I've used mostly just a gig bag with my Adams horns since I got my first E1 in 2011. Until I bought the bag reviewed here I was using an Altieri, with has less padding. Never had a problem with the 4th valve, and Adams reports that there have been very few problems in general with the 4th valve (which is why they think it's OK to not have the lock on it). The Cronkhite bag has more padding. The only provision I make is to keep a cloth in the bottom of the bag, placed so the 4th valve rests on it. This is mostly to absorb any moisture that might leak from there or other places. However, I learned with my Sterling, which had a conventional 4th-valve flap/lock, that such a mechanism causes abrasion on the bag and gradually reduces the padding's cushion. The unlocked 4th valve actually does less abrading, oddly enough, probably because the edges are smoother than the flap's edges would be.
I have an Adams E2 and I was wondering how the fourth valve is protected in any case that isn't the Bonna that comes with the horn. Since there is nothing keeping the fourth valve down on the horn how can you put it in a gig bag without the valve getting damaged?
Realy nice info[URL="https://mp3louder.online/"].[/URL]
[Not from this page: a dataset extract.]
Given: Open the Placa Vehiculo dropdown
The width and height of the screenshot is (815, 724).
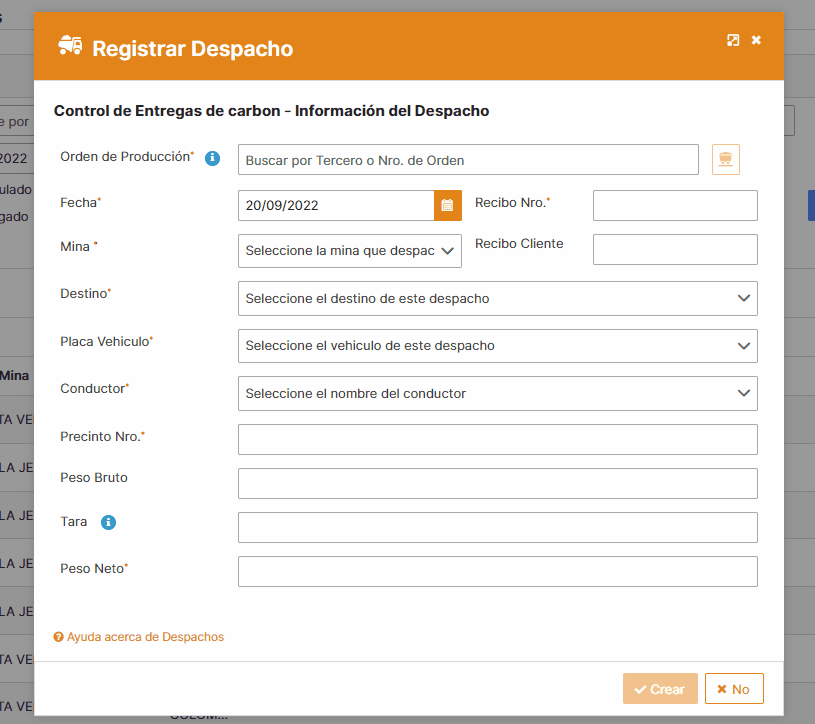Looking at the screenshot, I should tap(497, 346).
I grew up with a Classic 4AL on an Imperial euphonium in the 70s and early 80, so it made sense to get one to go with the Sovereign I acquired when I returned to playing after 25 years of “parental leave”, but I was never truly happy with it and, after a lot of experimentation (thank the Lord for eBay!) I settled on the Heritage 4ABL - the almost sharp rim suits me much better than the heavier more rounded opening on the Classic. I inevitably got a Heritage 6BS for my baritone, which has evolved from an ancient Imperial through a JP Sterling 373 to my current Sovereign, but I find it quite tiring to play. I experimented with the Steven Mead Classic and Ultra without success, then discovered the Wick Classic 6BY, which is really intended for small shank euphoniums. Now I’m finding the rounded rim more comfortable, which is making me thing I should give the old 4AL another go on my euphonium. It’s a good job my mouthpiece cases each have 2 slots :-)
I grew up with a Classic 4AL on an Imperial euphonium in the 70s and early 80, so it made sense to get one to go with the Sovereign I acquired when I returned to playing after 25 years of “parental leave”, but I was never truly happy with it and, after a lot of experimentation (thank the Lord for eBay!) I settled on the Heritage 4ABL - the almost sharp rim suits me much better than the heavier more rounded opening on the Classic. I inevitably got a Heritage 6BS for my baritone, which has evolved from an ancient Imperial through a JP Sterling 373 to my current Sovereign, but I find it quite tiring to play. I experimented with the Steven Mead Classic and Ultra without success, then discovered the Wick Classic 6BY, which is really intended for small shank euphoniums. Now I’m finding the rounded rim more comfortable, which is making me thing I should give the old 4AL another go on my euphonium. It’s a good job my mouthpiece cases each have 2 slots :-)
Dave, Thank you for your positive review and your comments on the Sinfonico. We will certainly take your advise on the 4th valve slide being slightly shorter. We try to make Wessex instruments suit as many players as possible, so it is always better to make slides slightly shorter, if some people have problems with flat notes, as others can always pull out if they find otherwise.